Naik 30 Persen, Pajak Makan dan Minuman Penyumbang Terbesar PAD Pekanbaru

Kamis, 25 Juni 2026 | 17:08:00 WIB
Ilustrasi

CR - Pendapatan Asli Daerah (PAD) Kota Pekanbaru dari sektor pajak daerah terus menunjukkan tren peningkatan sepanjang 2026. Pajak dari sektor makan dan minuman menjadi penyumbang terbesar penerimaan pajak daerah hingga pertengahan tahun ini.

Kepala Badan Pendapatan Daerah (Bapenda) Kota Pekanbaru Tengku Denny Muharpan mengatakan, realisasi pajak terbesar berasal dari transaksi makan dan minuman yang terjadi di berbagai tempat usaha seperti kafe, restoran, hotel hingga tempat hiburan.

“Realisasi paling besar dari sektor pajak makan dan minuman, meliputi semua lokasi yang terdapat transaksi makan dan minuman,” ujar Denny, Kamis (25/6/2026).

Menurutnya, penerimaan pajak dari sektor tersebut mengalami kenaikan sekitar 30 persen dibandingkan periode yang sama pada tahun 2025. Peningkatan itu menjadi indikator positif terhadap aktivitas ekonomi masyarakat di Kota Pekanbaru.

Denny menyebut, tren kenaikan pajak makan dan minuman sejalan dengan pertumbuhan ekonomi Kota Pekanbaru.
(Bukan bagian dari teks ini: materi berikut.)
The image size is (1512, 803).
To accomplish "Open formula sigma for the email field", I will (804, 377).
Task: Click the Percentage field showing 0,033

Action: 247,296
Berdasarkan data Badan Pusat Statistik (BPS), pertumbuhan ekonomi Pekanbaru pada triwulan I tahun 2026 tercatat mendekati 8 persen.

“Realisasi pajak makan dan minuman hingga Juni ini mengalami kenaikan 30 persen dibanding tahun lalu,” cakapnya.

Selain sektor makan dan minuman, Bapenda juga optimis penerimaan dari sektor pajak lainnya akan meningkat. Optimisme itu didukung kebijakan Pemerintah Kota Pekanbaru yang memberikan penghapusan denda administrasi pajak daerah.

Kebijakan yang diterbitkan Walikota Pekanbaru Agung Nugroho tersebut mencakup sejumlah jenis pajak, di antaranya PBB-P2, BPHTB, Pajak Jasa Hotel, Pajak Makan dan Minuman, Pajak Kesenian dan Hiburan, Pajak Tenaga Listrik, Pajak Jasa Parkir, Pajak Reklame, serta Pajak Mineral Bukan Logam dan Batuan.

Selain itu, penghapusan denda juga berlaku untuk Pajak Air Tanah, Pajak Sarang Burung Walet, dan Pajak Opsen Mineral Bukan Logam dan Batuan. Program tersebut dapat dimanfaatkan masyarakat hingga 31 Agustus 2026.